Mais si nous trouvons une étroite correspondance entre le génie de Montaigne et le genre classique, il faut bien songer que Montaigne, qui déborde encore un peu des cadres classiques, correspond à ce qu’il y a eu de plus large, de plus compréhensif dans le goût du siècle suivant : il en a tout le positif, mais point le négatif. Et l’un des caractères éminents qu’il offre, c’est celui par lequel la littérature classique apparaît surtout comme une des plus pures formes de l’esprit français : c’est cet ensemble de qualités sociables, cette vive lumière d’universelle intelligibilité, qui fait des Essais un livre humain, et non pas seulement français. L’humanité a reconnu en lui un exemplaire de sa commune nature ; et pour l’attester il suffira de nommer Bacon qui fait ses Essais à l’imitation de notre gentilhomme périgourdin, Shakespeare, à qui Montaigne peut-être a révélé la richesse psychologique et dramatique de Plutarque, qui à coup sur lisait, annotait, transcrivait parfois Montaigne [1] ; le vieux Ben Johnson même l’avait entre les mains.

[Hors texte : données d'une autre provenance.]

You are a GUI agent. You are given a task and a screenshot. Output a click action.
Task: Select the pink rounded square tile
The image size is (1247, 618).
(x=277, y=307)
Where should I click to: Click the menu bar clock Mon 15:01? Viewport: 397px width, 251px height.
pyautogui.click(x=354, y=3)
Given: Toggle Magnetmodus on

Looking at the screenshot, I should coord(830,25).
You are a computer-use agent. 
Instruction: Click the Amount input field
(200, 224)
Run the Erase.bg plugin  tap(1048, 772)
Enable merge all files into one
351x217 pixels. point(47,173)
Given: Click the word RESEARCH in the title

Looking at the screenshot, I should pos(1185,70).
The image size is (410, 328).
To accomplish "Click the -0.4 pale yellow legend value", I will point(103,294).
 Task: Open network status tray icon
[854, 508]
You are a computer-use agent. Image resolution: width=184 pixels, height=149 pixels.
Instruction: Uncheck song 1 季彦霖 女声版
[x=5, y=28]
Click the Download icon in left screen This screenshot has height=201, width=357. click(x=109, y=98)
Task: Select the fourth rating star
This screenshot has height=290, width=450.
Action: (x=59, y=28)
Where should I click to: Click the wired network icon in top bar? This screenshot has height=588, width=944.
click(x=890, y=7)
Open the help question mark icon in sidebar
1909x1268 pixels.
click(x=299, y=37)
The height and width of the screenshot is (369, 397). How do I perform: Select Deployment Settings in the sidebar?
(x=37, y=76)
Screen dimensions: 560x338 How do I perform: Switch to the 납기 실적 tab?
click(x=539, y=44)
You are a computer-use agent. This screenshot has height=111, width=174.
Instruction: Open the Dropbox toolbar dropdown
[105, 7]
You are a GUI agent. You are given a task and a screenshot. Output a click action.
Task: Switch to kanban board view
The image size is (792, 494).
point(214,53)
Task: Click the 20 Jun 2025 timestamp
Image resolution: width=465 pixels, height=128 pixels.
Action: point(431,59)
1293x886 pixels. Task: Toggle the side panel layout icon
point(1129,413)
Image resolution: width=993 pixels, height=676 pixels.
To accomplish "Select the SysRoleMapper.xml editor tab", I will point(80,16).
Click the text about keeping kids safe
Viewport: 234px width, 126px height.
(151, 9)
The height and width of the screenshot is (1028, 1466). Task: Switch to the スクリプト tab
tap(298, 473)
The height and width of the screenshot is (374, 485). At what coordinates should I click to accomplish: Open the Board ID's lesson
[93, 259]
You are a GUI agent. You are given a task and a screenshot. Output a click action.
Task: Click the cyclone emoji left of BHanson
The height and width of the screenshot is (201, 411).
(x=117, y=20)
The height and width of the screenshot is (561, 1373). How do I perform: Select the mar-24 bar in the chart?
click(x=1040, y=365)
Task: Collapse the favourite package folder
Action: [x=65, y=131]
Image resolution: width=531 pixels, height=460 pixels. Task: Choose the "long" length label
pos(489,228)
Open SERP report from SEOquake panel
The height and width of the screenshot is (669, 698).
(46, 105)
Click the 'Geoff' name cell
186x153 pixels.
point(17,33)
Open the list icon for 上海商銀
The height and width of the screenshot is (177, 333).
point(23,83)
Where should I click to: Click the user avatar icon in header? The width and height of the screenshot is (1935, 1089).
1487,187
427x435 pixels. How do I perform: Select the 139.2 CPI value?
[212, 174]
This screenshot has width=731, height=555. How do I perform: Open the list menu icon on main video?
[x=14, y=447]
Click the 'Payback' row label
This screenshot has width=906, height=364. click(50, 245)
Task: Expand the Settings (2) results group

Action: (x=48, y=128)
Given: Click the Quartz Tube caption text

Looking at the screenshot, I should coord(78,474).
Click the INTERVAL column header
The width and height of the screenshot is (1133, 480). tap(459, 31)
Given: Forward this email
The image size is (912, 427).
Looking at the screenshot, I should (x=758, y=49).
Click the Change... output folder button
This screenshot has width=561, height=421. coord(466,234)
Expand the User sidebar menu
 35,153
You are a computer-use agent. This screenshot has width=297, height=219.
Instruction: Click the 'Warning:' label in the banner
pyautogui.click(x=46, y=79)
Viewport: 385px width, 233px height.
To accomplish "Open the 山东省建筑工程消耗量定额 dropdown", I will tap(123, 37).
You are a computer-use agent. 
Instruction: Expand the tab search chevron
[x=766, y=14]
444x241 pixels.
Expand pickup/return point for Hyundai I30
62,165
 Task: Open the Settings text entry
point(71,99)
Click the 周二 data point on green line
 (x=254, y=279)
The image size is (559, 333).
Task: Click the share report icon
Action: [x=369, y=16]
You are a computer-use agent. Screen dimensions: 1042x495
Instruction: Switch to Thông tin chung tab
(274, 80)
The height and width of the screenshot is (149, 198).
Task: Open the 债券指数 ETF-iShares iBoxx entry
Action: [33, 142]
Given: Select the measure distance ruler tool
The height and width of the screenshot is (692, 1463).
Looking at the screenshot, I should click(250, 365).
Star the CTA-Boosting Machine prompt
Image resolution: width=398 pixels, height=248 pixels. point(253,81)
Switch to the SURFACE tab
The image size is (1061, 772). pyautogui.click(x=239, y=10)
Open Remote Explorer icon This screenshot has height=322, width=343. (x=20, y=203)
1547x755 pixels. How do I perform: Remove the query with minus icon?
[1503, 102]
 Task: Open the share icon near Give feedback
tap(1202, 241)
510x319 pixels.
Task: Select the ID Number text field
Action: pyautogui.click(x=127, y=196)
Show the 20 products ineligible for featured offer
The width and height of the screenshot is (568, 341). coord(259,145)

  1. La Tempête, acte II, sc. i : le couplet de Gonzalo est tiré du chapitre des Cannibales (Essais, I, 30). — Cf. Saintsbury. Introduction à la réimpression de la trad. anglaise des Essais publiée par John Fiorio en 1603 (Londres, 1892-93, 3 vol. in-8) ; A. -H. Upham, The French influence in English Literature, 1908.